In February, the Justice Department asked a court to declare 600 individuals, including Tauli-Corpuz, as terrorists over their alleged CPP-NPA links.
Duterte ended in November peace talks with the National Democratic Front, (the negotiating arm of the CPP NPA since talks began in 1992) because of NPA’s continuous attacks on police and military men.
In reaction, Tauli-Corpuz said on March 10, “The charges are entirely baseless and malicious. The government sees this (petition) as an opportunity to pursue people they don’t like. I am worried for my safety and the safety of others on the list, including several rights activists.”
Her inclusion in the “terror list” was revealed after she criticised Duterte in December 2017, saying the martial law rule and military operations in Mindanao, southern Philippines have displaced thousands of indigenous people. She was a former leader of the Kankanaey Igorot, one of indigenous groups in northern Cordillera, before she joined the UN in 2014.
The justice department’s list of alleged terrorists also included CPP-NPA founder Jose Maria Sison and Luis Jalandoni, of the NDF. Sison and Jalandoni are based in the Netherlands. Sison was Duterte’s professor at Manila’s Lyceum University in the 70s. They were friends, but have been exchanging pointed attacks since the government-NDF peace talks ended last year. Also in the list were 17 CPP-NPA members and former congressman Satur Ocampo of Bayan, a leftist sectoral party at the House of Representatives.
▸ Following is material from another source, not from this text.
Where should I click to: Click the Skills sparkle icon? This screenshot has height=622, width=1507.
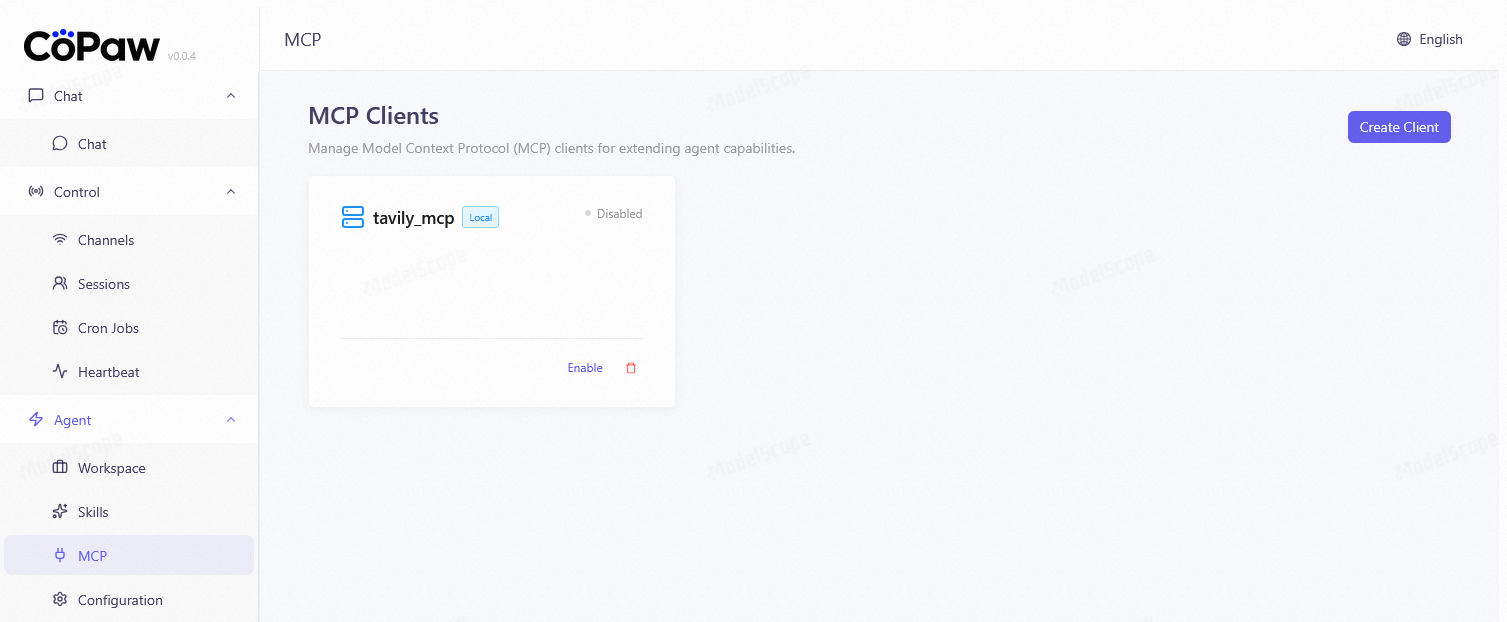60,512
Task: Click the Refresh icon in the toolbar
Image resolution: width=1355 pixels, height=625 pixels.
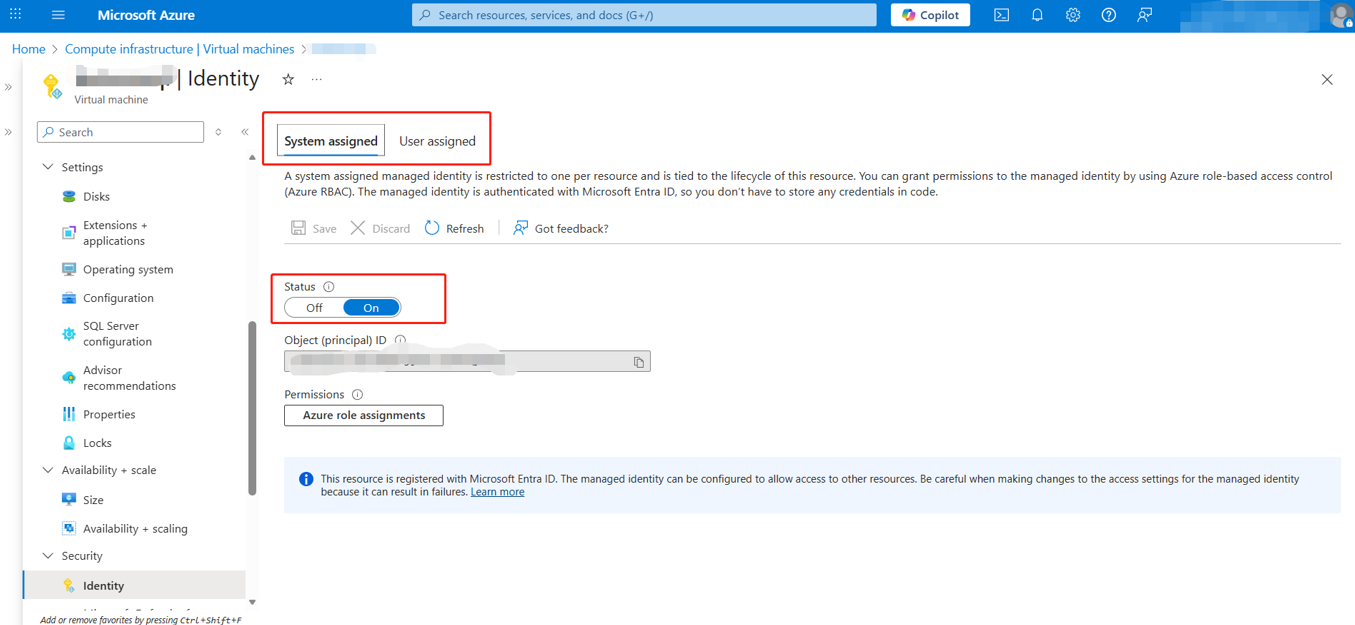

Authorities could monitor closely, trace the sources of funds, and restrict access to funds of groups or individuals with a terror tag, experts said.
In July, Duterte freed communist leaders, appointed leftists in his cabinet in efforts to forge a political settlement with the NDF. More than 40,000 people have been killed in CPP-NPA’s armed struggle. Peace talks between the government and the NDF began in 1992. Norway began to broker the talks in 1986.